Oʻahu nukupuʻu


The Oahu nukupuu was a species of nukupuu which was similar to its cousins from the Islands of Kauai and Maui.

Description

The males were mostly yellow across the belly and on the head. From the bend of the wing, the feathers were primarily olive green. Its lores and legs were black. The females and the young had similar coloration with the exception that the yellow was a dull yellow. They had a long decurved beak approximately one and a half inch in length, the upper bill being twice as long as the lower.
Using their upper bill to pluck insects found underneath tree bark, the Oahu nukupuu fed on insects on flowering trees such as the koa and ohia. These trees attract a large amount of insects due to their nectar-filled flowers. The Oahu nukupuu fed on koa in high elevation forests and fed on ohia in low elevations.
The species was believed to have vanished as the spread of disease occurred, killing off nukupuu populations across the islands.

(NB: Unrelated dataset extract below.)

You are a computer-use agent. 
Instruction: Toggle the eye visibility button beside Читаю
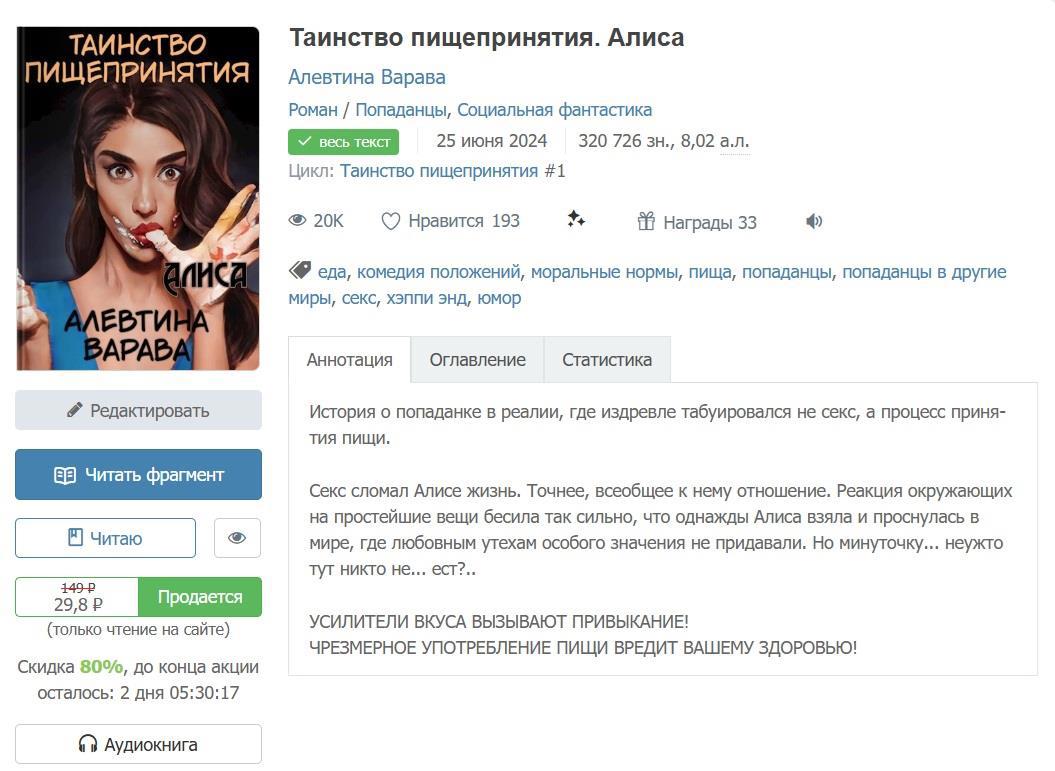click(238, 538)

In order to control the rat population in the sugar cane fields, mongooses were introduced to Hawaii and were suspected to be predators that stole nukupuu chicks from nests, furthering the decrease in nukupuu population.
Of the last known specimens recorded of the Oahu nukupuu, about nine specimens were collected in 1837 by naturalist Ferdinand Deppe and ornithologist John Kirk Townsend. A few more specimens were collected through 1841, and after an extensive search by ornithologist Robert Cyril Layton Perkins, the Oahu nukupuu was considered extinct since at the start of the 21st century.